Source passage -

COVID-19 keeps exploration, production at record low
• Offshore service vessels witness 40% cost cuts
Impacts of the COVID-19 pandemic may keep exploration and production (E&P) activities in the oil sector low till 2025, as the drilling market both in terms of wells drilled and related demand for drilling equipment remain gloomy.
Indeed, the number of drilled wells globally is expected to hit the lowest, standing at 55,350 this year, analysis by research group, Rystad Energy, has shown.
This comes when there are reported 40 per cent cost reduction in Offshore Service Vessels (OSV) in the West African region, especially Nigeria, where the national oil companies insists on reducing cost of oil production to $10 per barrel.
With the impacts of the pandemic on oil prices as well as production cuts imposed by the Organisation of the Petroleum Exporting Countries (OPEC), the Group Managing Director, Nigerian National Petroleum Corporation (NNPC), Mele Kyari, had hinted on shut-in of wells in the country.
While Nigerian rig count fluctuates, it has continued to fall through the 2016-2019 period ending at 15 in 2019. Crude oil rigs increased to nine in June from eight in May of 2020, down from 23 in February, and 14 in January, 2020.
Some oil companies, especially ExxonMobil, had earlier terminated contracts for the jackups Gerd and Groa offshore Nigeria, reducing the number of rig activity.
Gerd and Groa, owned by Borr Drilling, were on locations in Asasa and Oyot fields in Oil Mining Leases (OMLs) 67 and 70, respectively, as at early April 2020.
Rystad Energy had noted that the decline was a staggering 23 per cent fall from 71,946 wells in 2019.
“Our forecast, which extends to 2025, does not find it likely that last year’s number will be met or exceeded within the considered time frame. Drilled wells are expected to partly recover to just above 61,000 in 2021, as governments ease travel restrictions, boosting oil demand and prices. Then numbers will rise further to just above 65,000 in 2022 and remain just below 69,000 until the end of 2025.
“North America is likely to be most affected, with the country’s rig count already down to historic lows just a few months into the downturn. Although modest recovery is possible in second of 2020, drilling activity will remain more than 50 per cent below the levels seen at the same time last year,” the group noted.

Available data -
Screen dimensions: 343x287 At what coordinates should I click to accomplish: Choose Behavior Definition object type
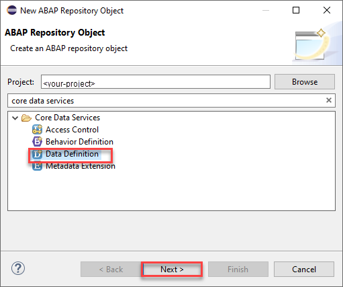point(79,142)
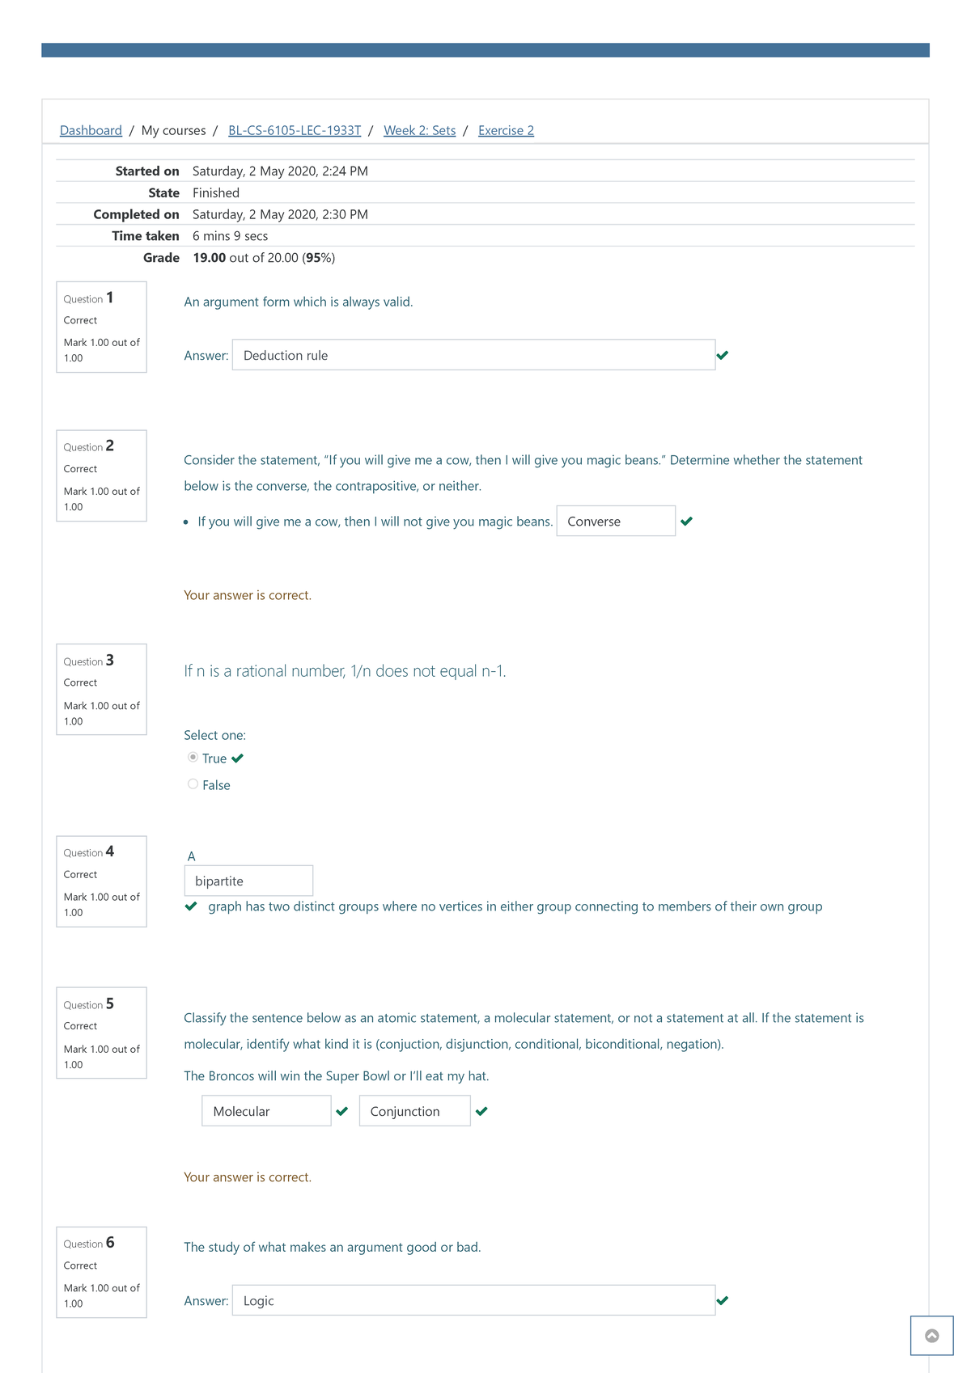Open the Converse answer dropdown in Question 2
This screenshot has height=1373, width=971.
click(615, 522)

==

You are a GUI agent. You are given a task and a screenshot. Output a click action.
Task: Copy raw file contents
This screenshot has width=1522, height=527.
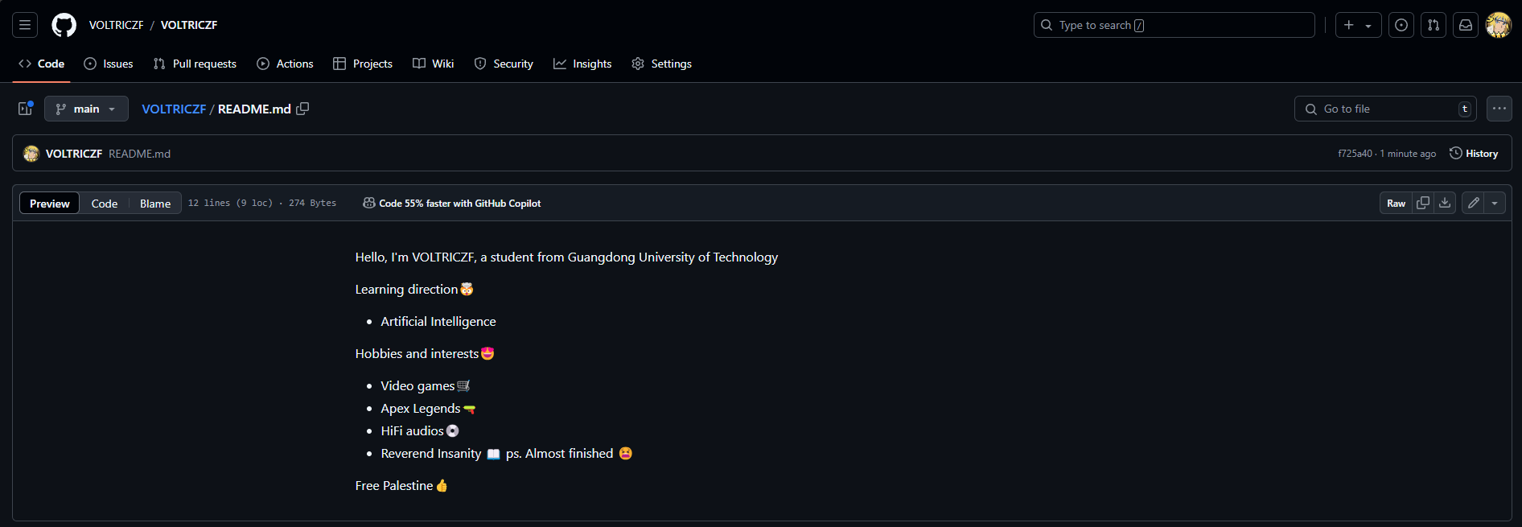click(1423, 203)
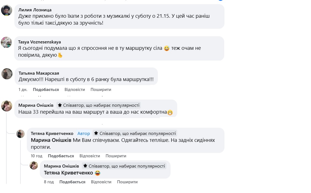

---

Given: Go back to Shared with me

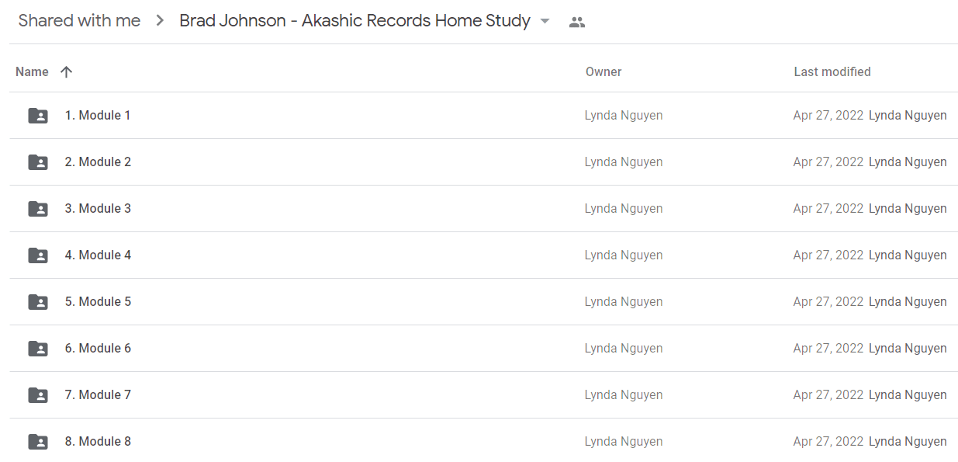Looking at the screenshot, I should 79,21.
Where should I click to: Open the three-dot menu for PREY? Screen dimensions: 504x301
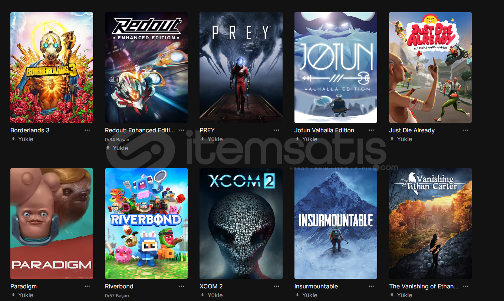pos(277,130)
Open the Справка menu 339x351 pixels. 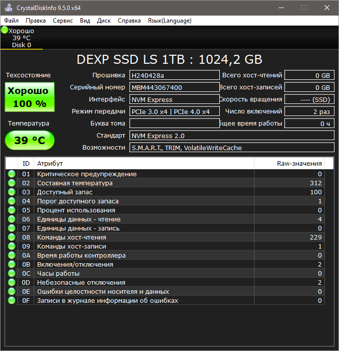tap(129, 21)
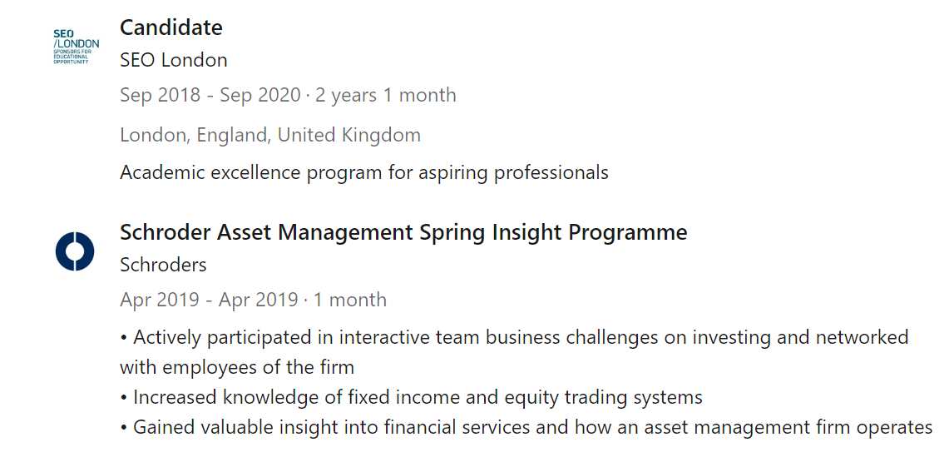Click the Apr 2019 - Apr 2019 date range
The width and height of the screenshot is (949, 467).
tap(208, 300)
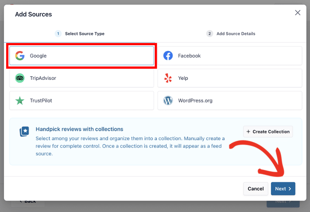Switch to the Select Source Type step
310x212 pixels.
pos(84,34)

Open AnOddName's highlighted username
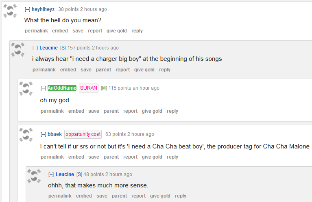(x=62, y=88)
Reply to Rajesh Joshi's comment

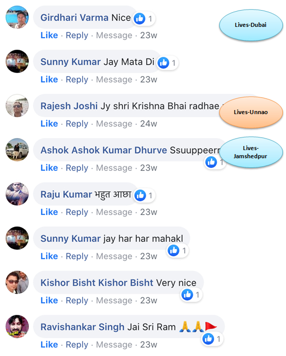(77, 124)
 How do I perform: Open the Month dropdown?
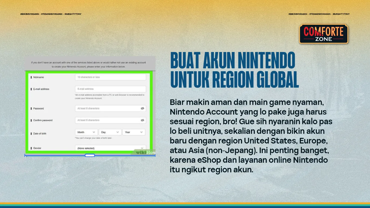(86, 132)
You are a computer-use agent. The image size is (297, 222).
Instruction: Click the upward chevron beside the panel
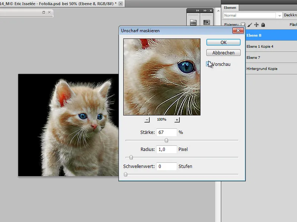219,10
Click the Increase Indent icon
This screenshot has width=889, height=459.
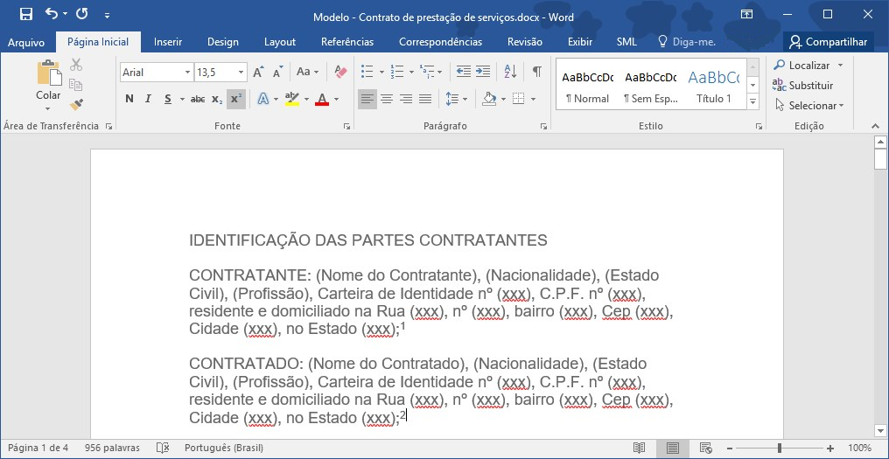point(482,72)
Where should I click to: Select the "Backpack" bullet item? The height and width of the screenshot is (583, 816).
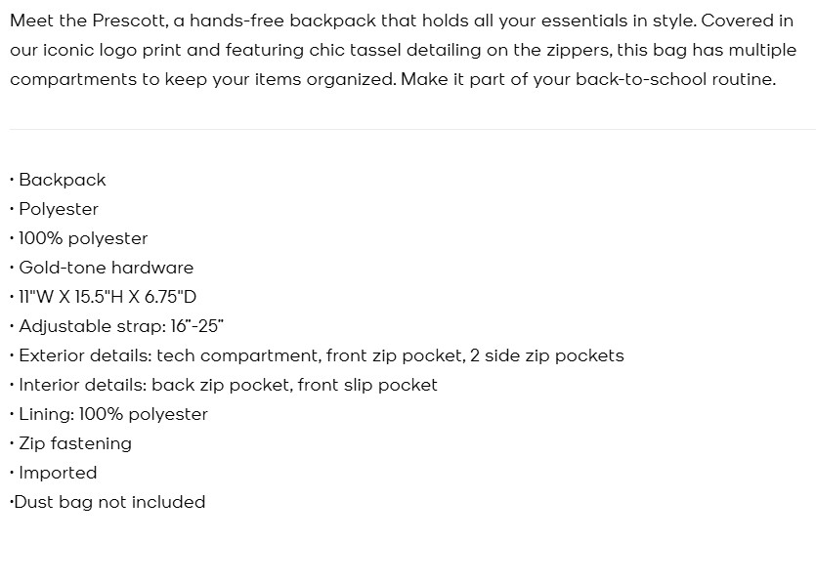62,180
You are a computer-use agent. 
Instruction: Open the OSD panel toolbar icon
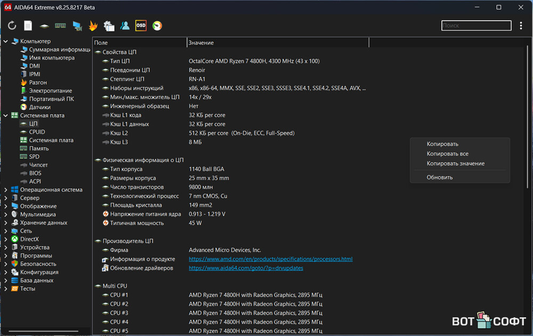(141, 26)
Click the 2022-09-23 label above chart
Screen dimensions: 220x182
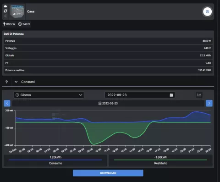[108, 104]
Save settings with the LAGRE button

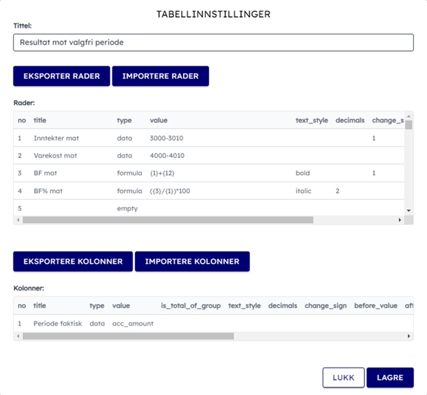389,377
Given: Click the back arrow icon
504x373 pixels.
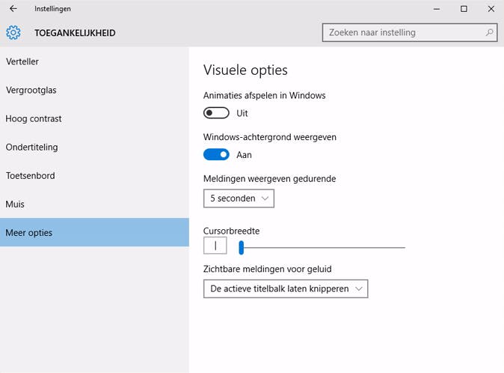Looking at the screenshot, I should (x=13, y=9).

Questions -
1: Using the article on COVID-19 and oil drilling, answer these:
(a) How many wells does Rystad Energy expect to be drilled globally this year?
(b) Which company owns the jackups Gerd and Groa?
(c) What was the Nigerian rig count at the end of 2019?
2: Write the next few paragraphs of the article on COVID-19 and oil drilling, picking up after its final sentence.
You can set the records aside; nothing here depends on them.

Numbered responses -
1:
(a) 55,350
(b) Borr Drilling
(c) 15

2:
From the 55,350 wells to be drilled in 2020, 2,238 are offshore and 53,112 onshore. Before Covid-19 struck, Rystad Energy had expected total wells to rise year-over-year to 74,575, of which 2,896 would be offshore wells and 71,679 onshore wells.
Energy Services Analyst at the firm, Reza Hassan Kazmi, had noted that both new wells and drilling lengths would be pared down as E&P’s scale down investments, affecting the entire supply chain associated with the services.
Kazmi said the affected chains included drilling tools, which would decline by 35 per cent in 2020 compared to 2019.
While Nigeria and Angola produce about half of the oil in the West Africa region, the countries have about 65 offshore production systems but COVID-19 has drastically affected the market.
Also, London-based industry watcher, Rivieramm, stated that over 40 OSVs have left Nigeria, while there are approximately 80 vessels idling in or around Port Harcourt, presently.
Rivieramm was also of the opinion that the signing, in November 2019, of the Deep Offshore and Inland Basin Production Sharing Contract Act did not add any increased incentive for further investments from the oil majors.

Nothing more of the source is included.